The game’s intro starts with a pencil drawing that when completed is revealed to be the first frame of a cut scene from the game. Everything from the pencil scratches that make up shadows to the spelled out sound effects and the way textures are handled suggests the look of a moving comic book which is only the beginning of Valkyria Chronicles’ stylized depiction of World War II.

Valkyria Chronicles’ storyline is utterly predictable to anyone who’s played a Japanese RPG or watched a season of any anime, and most of the characters are wafer thin. Even the music composed by Hitoshi Sakimoto (Final Fantasy XII) fails to stand out. That said, the feeling of there being a complete “world” within the game successfully comes across.

Although the dozens of playable characters are all mostly anime stereotypes, they create a varied cast that’s somewhat like a more lighthearted version of Saving Private Ryan. Each soldier used in Valkyria Chronicles also has a unique name, face, voice, and past along with likes and dislikes which keeps them from being expendable.

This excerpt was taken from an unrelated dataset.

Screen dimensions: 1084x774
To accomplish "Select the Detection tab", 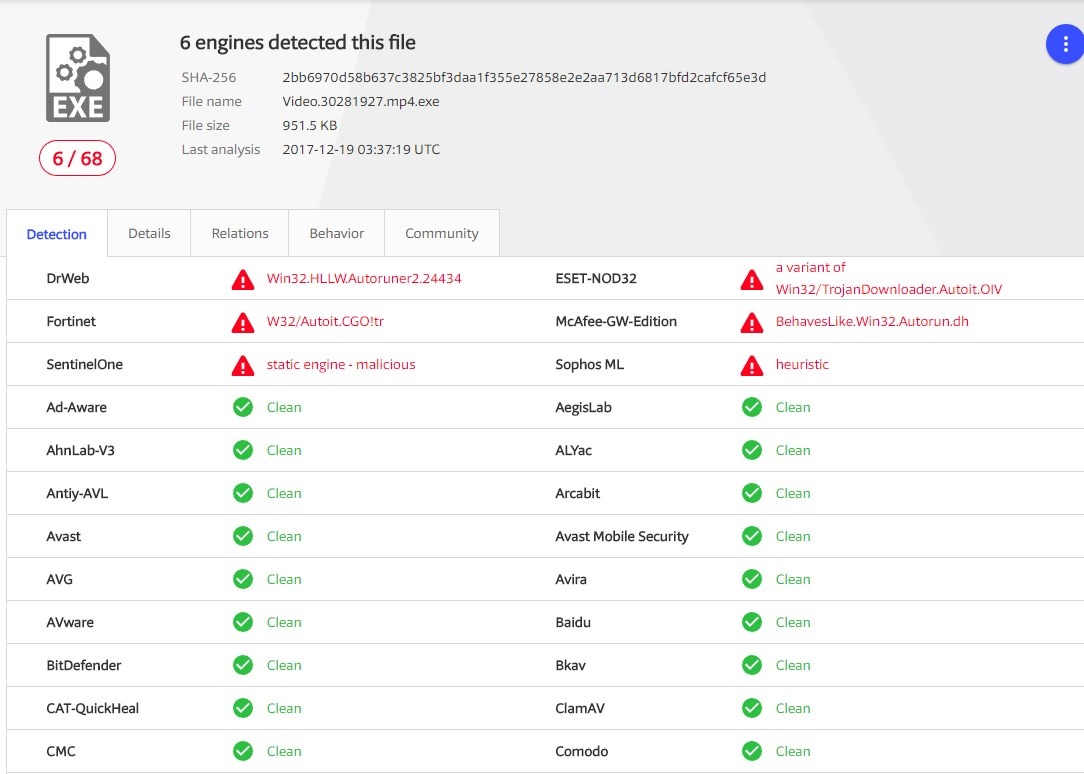I will 57,234.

What drive’s Valkyria Chronicles’ world home is how the whole game is presented in the form of a thick book with battles as its chapters along with many pages of back story and cut scenes. The amount of content Valkyria Chronicles offers outside of the 30-hour main campaign like extra items, battles, and pages is what ultimately makes it worth $60.

Bottom Line

Sporting gameplay that successfully blends action with strategy role playing elements, a setting that depicts a real war with classic anime trope, and a mountain of content to justify the price, Valkyria Chronicles is certainly the most progressive strategy RPG to come out in a while and a standout title for the PS3.